Aan het eind van de negentiende eeuw naderden de turfgravers vanuit Appelscha de Drentse gre…
Aan het eind van de negentiende eeuw naderden de turfgravers vanuit Appelscha de Drentse grens. Even zag het er naar uit dat ook het laatste stuk, het Fochteloërveen afgegraven zou worden. Toen dat veencomplex uiteindelijk aan de beurt kwam, was er met de turfwinning niet veel geld meer te verdienen en was de aandacht in enkele jaren tijd totaal verdwenen. Wel werden onder andere aan de noordkant van het veen langs de Drentse Weg nog een flink aantal hectares ontgonnen door de bewoners van de werkverschaffingskampen Oranje en Ybenhaer bij het dorp Fochteloo.
De toekomst van het Fochteloërveen ging er een stuk rooskleuriger uitzien toen Natuurmonumenten in 1938 eigenaar werd van de kern van het veengebied. Een belangrijk argument voor deze aankoop was een jaar eerder ingefluisterd door de Drentse commissaris van de Koningin De Vos van Steenwijk. Het ontoegankelijke veenmoeras was volgens de commissaris een probaat middel om verpleegden van de Rijkswerkinrichtingen van Veenhuizen de illusie van een ontsnapping te ontnemen...

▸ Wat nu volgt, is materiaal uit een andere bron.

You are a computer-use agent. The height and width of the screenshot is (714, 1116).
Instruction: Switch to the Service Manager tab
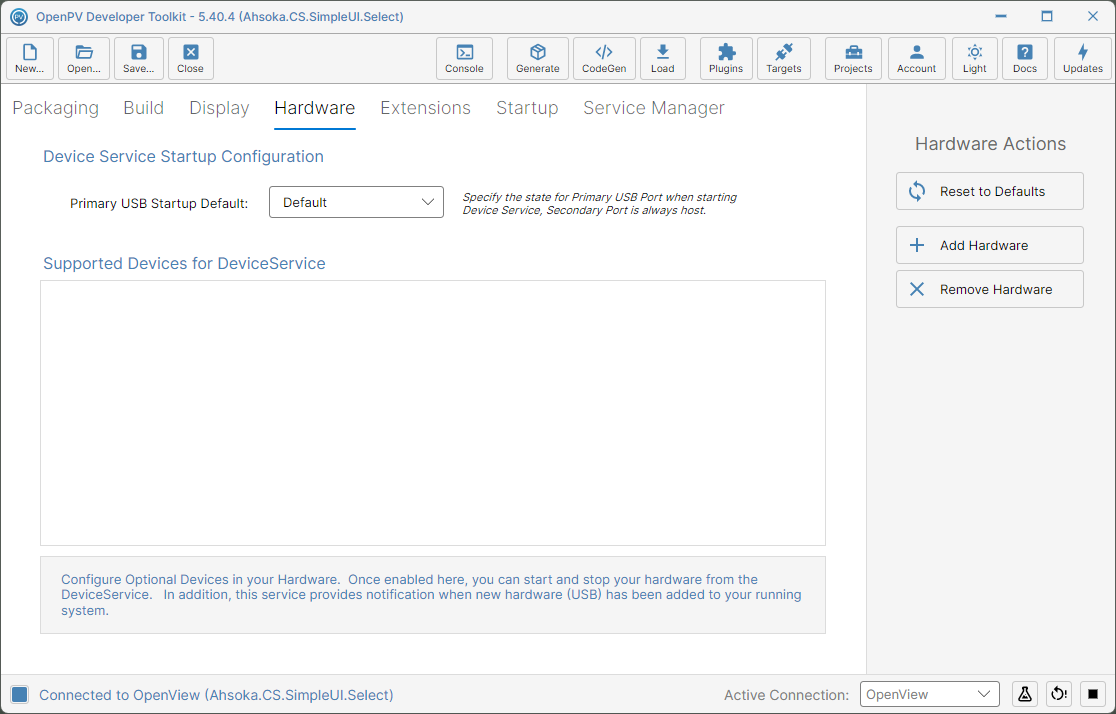(653, 108)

In de jaren zeventig is Natuurmonumenten actief begonnen om in het verdroogde veengebied de veengroei weer op gang te krijgen. Het waterpeil werd omhoog gebracht door vele kilometers kades aan te leggen. Dankzij de aankoop van landbouwgrond rond het Fochteloërveen kon een buffergebied worden ingericht om de hoogveenvorming extra kansen te geven. Tegenwoordig hoort het Fochteloër-veen tot de laatste grote hoogveengebieden van Nederland.